Quellenauszug:
╔══

PC Games 12/13: Die Spiele des Jahres 2013 + Vollversion Dungeon Siege 3 + 50 Seiten Tests - Bildergalerie, [PC_Games_1213_Titelseite-pc-games.jpg]


----------



## Petra_Froehlich (26. November 2013)

Wut-Gamer schrieb:


> Nein ist es nicht, da der Code auch einfach eine Dreingabe sein könnte. Da muss stehen "benötigt Steam-Account", dann ist es deutlich genug.


 
Danke für den Hinweis. Hab mir heut mal das eigene und fremde Magazine angeschaut, was da im Einzelnen auf dem Cover steht - in den seltensten Fällen stehen da Infos zur Internet-Anbindung (geschweige denn zu den Hardware-Anforderungen).

Mag auch damit zu tun haben, dass lt. Umfragen mehr als 90 % unserer Leser einen Steam-Account haben. Und die Zahl der PC-Spiele, die weder Steam noch Origin noch uPlay noch Battle.net noch irgendeinen anderen Account/Launcher voraussetzen, wird zunehmend dünner. Dungeon Siege 3 gibt's halt nur mit Steam, genauso wie es Half-Life 2 nur mit Steam gibt und Battlefield nur mit Origin. Irgendeinen Kompromiss wird man eingehen müssen.

Ich kann aber verstehen, wenn jemand sagt: Möchte ich alles nicht. Wir werden das künftig deutlicher machen.

Petra
PC Games


----------



## Wut-Gamer (26. November 2013)

Petra_Froehlich schrieb:


> Ich kann aber verstehen, wenn jemand sagt: Möchte ich alles nicht. Wir werden das künftig deutlicher machen.


 
Vielen Dank! Ich kaufe das Heft auch eigentlich nicht wegen der Vollversionen, die sehe ich eher als Bonus. Ich möchte aber eben möglichst vor der Installation klipp und klar wissen, mit wem ich ein dauerhaftes Vertragsverhältnis eingehen muss, um spielen zu dürfen.


----------



## Nero64 (27. November 2013)

Hallo zusammen,

Ich weiß nicht ob ich hier in diesem Forum richtig bin mit meiner Frage,
Aber ich wollte gerade Dungeon Siege installieren da meldet mir Steam das der Produktschlüssel
nicht in Ordnung wäre.Habe ihn jetzt 4-5 mal eingegeben immer mit dem selben Ergebniss.
An wenn soll ich mich wenden bzw wer kann mir weiter helfen?
Danke schon mal im voraus


----------



## Enisra (27. November 2013)

Nero64 schrieb:


> Hallo zusammen,
> 
> Ich weiß nicht ob ich hier in diesem Forum richtig bin mit meiner Frage,
> Aber ich wollte gerade Dungeon Siege installieren da meldet mir Steam das der Produktschlüssel
> ...


 
das ist nicht der Steamcode


----------



## ZeroM (27. November 2013)

╚══

Die Einträge:
╔══

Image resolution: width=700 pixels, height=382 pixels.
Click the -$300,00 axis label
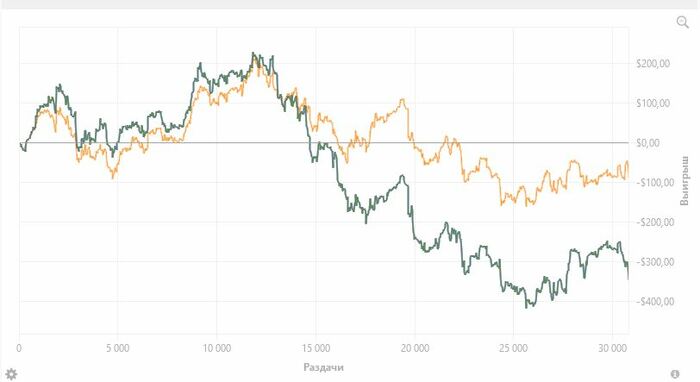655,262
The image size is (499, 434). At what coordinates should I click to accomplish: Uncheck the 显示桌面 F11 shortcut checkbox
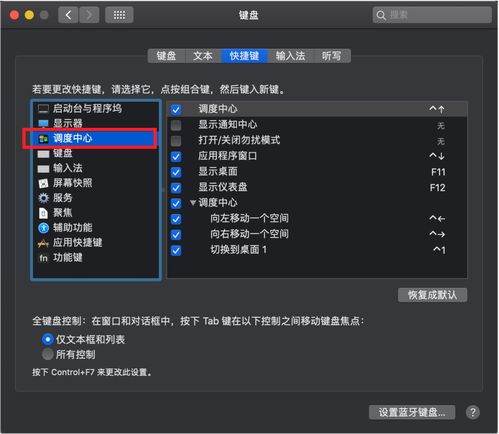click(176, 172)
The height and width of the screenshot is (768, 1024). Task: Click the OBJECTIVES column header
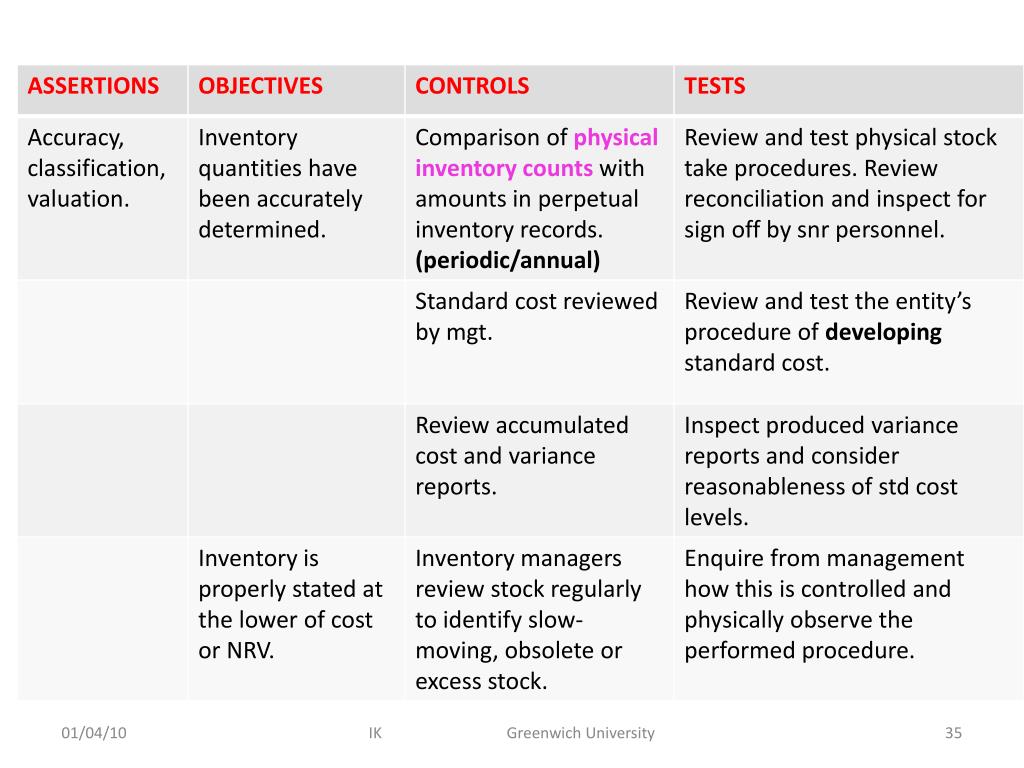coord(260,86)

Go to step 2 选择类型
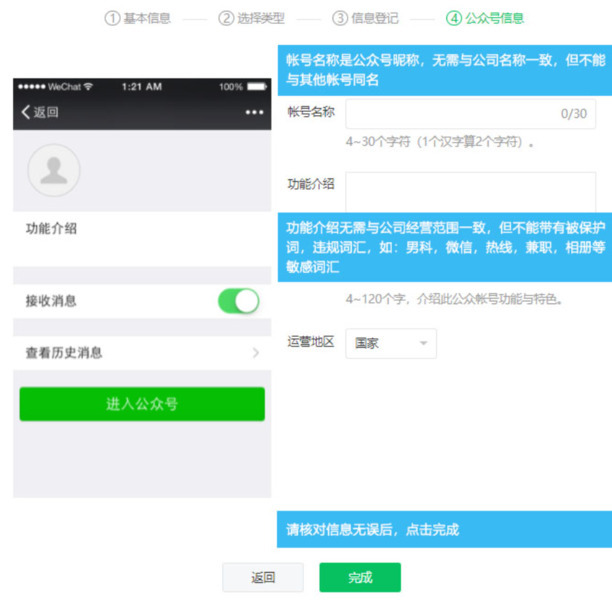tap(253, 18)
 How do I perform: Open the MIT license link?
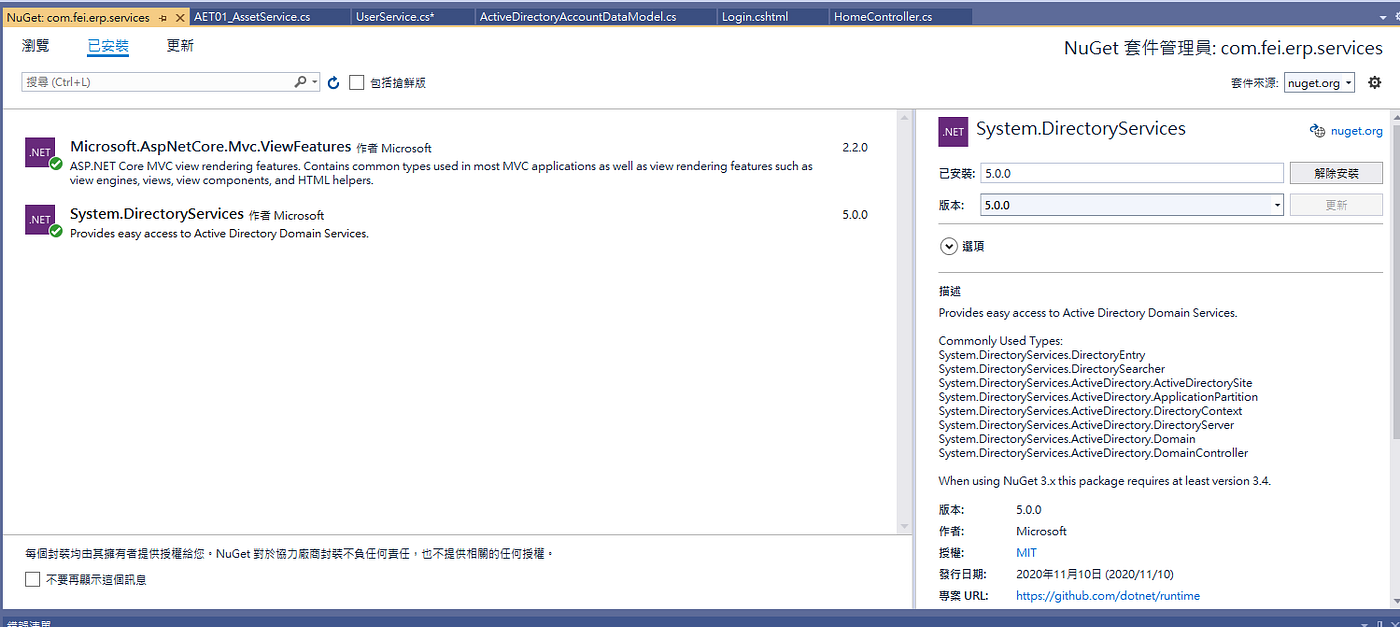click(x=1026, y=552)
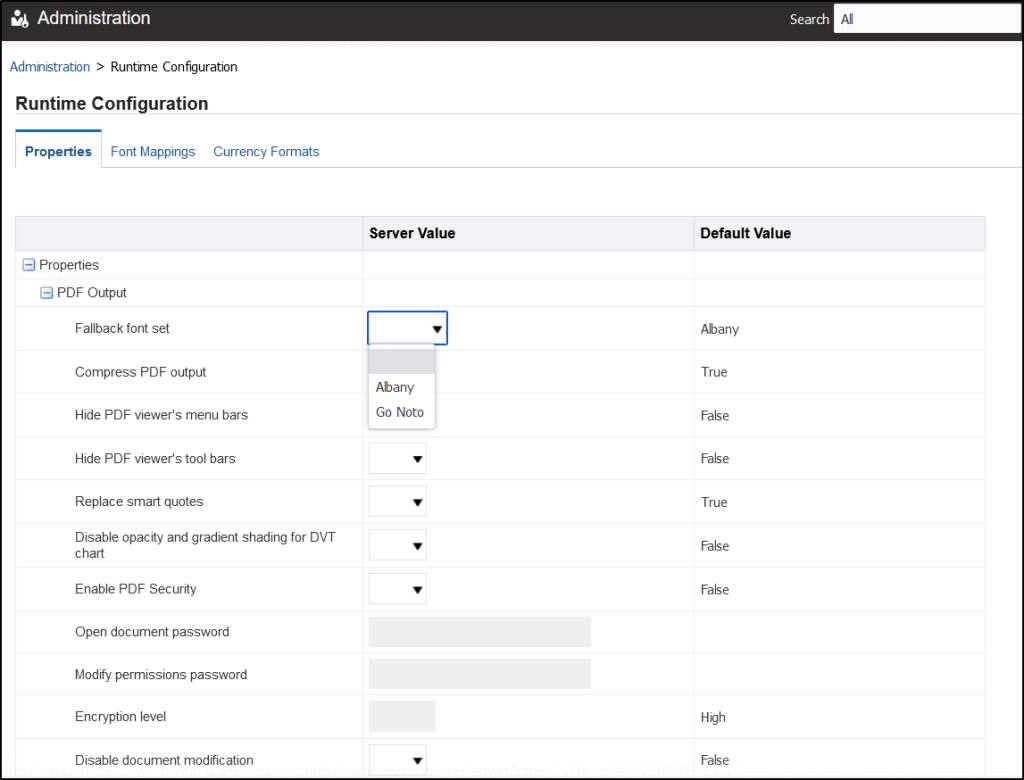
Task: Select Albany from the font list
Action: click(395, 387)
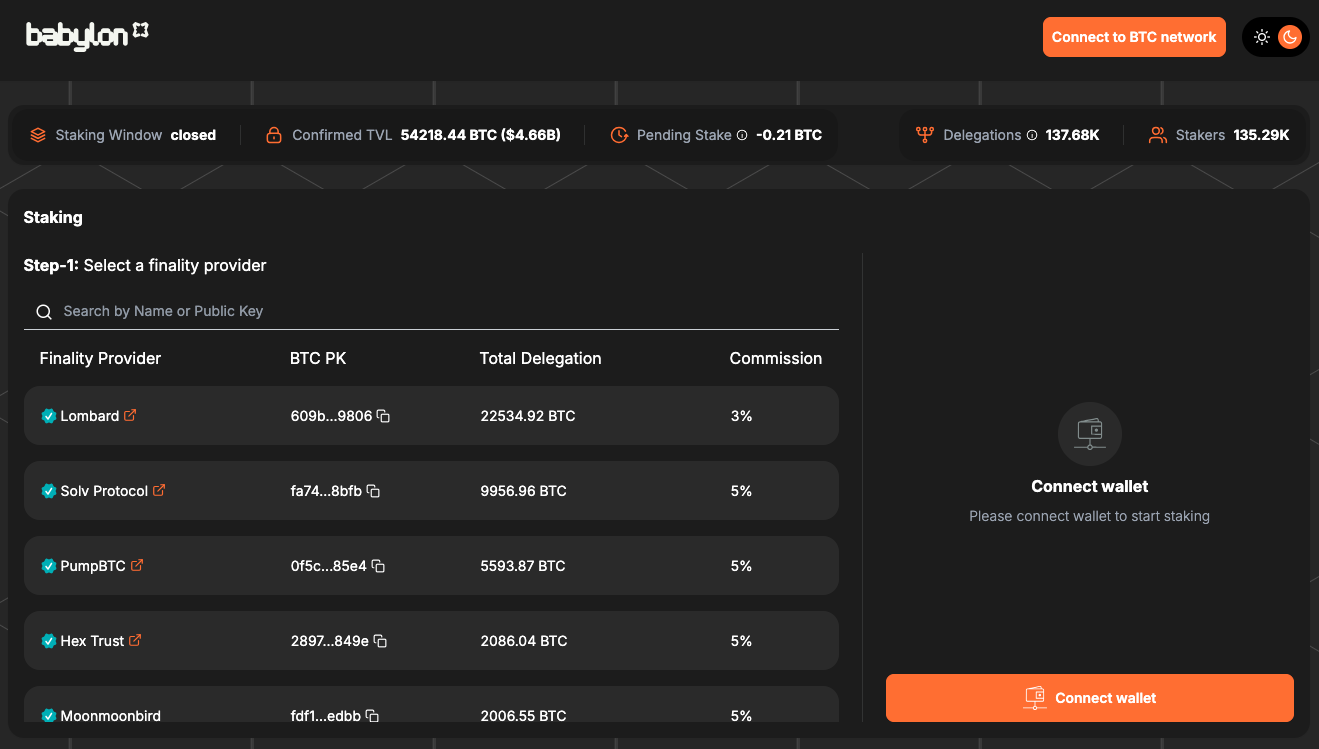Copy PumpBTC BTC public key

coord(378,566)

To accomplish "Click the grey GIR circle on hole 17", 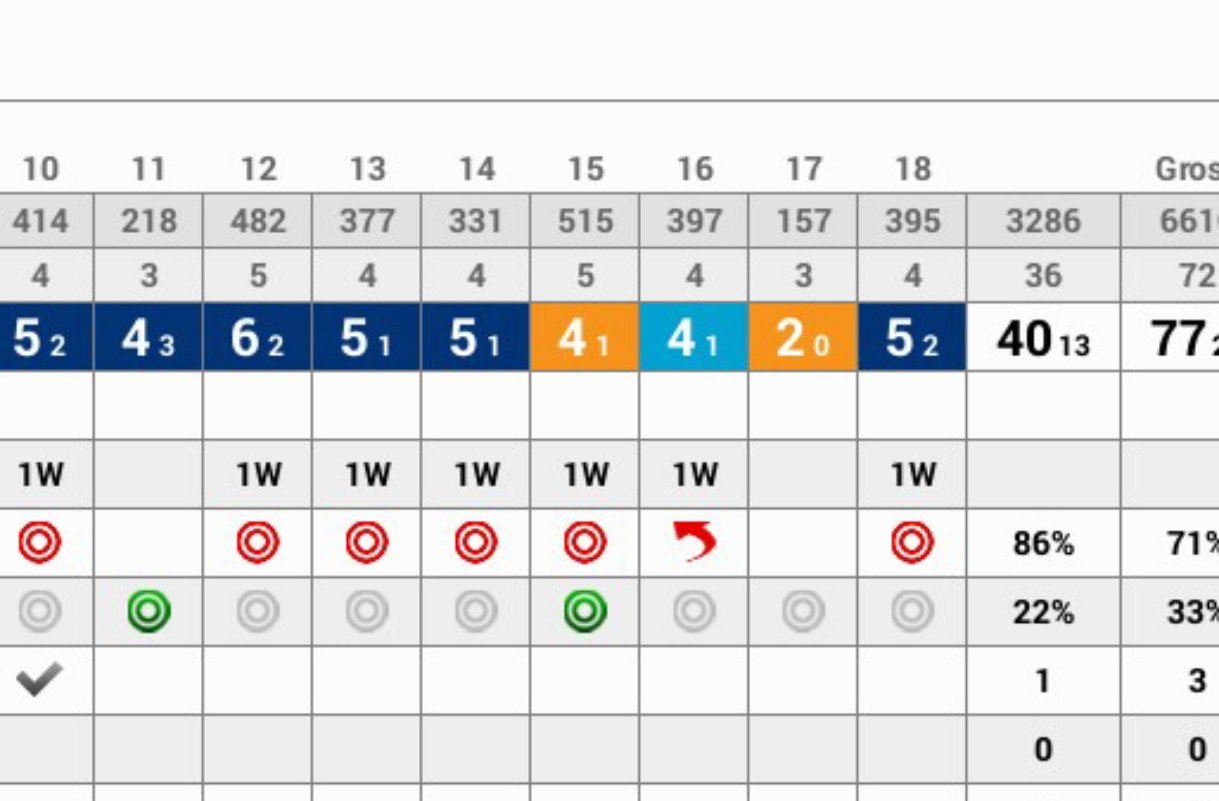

╚══

Aufgabenstellung:
- 1) Fassen Sie den Forumsauszug zur Vollversion Dungeon Siege 3 in zwei Sätzen zusammen.
- 2) Geben Sie sämtliche Einträge von der Angabe zur Bildauflösung bis zum Eintrag über den grauen GIR-Kreis auf Loch 17 wortgetreu wieder, lassen Sie die Bilder dabei jedoch weg.

Lösungen:
- 1) Petra Froehlich von PC Games erklärt, dass auf Heftcovern selten Angaben zur Internet-Anbindung stehen, dass es Dungeon Siege 3 nur mit Steam gibt und dass man dies künftig deutlicher machen werde. Wut-Gamer bedankt sich und möchte vor der Installation klar wissen, mit wem er ein dauerhaftes Vertragsverhältnis eingehen muss; Nero64 meldet, dass Steam seinen Produktschlüssel ablehnt, worauf Enisra antwortet, das sei nicht der Steamcode.

- 2)
Image resolution: width=700 pixels, height=382 pixels.
Click the -$300,00 axis label
655,262
The image size is (499, 434). At what coordinates should I click to accomplish: Uncheck the 显示桌面 F11 shortcut checkbox
click(176, 172)
The height and width of the screenshot is (768, 1024). Task: Click the OBJECTIVES column header
coord(260,86)

Go to step 2 选择类型
tap(253, 18)
 How do I perform: Open the MIT license link?
click(x=1026, y=552)
Task: Select Albany from the font list
Action: click(395, 387)
Copy PumpBTC BTC public key

coord(378,566)

To accomplish "Click the grey GIR circle on hole 17", 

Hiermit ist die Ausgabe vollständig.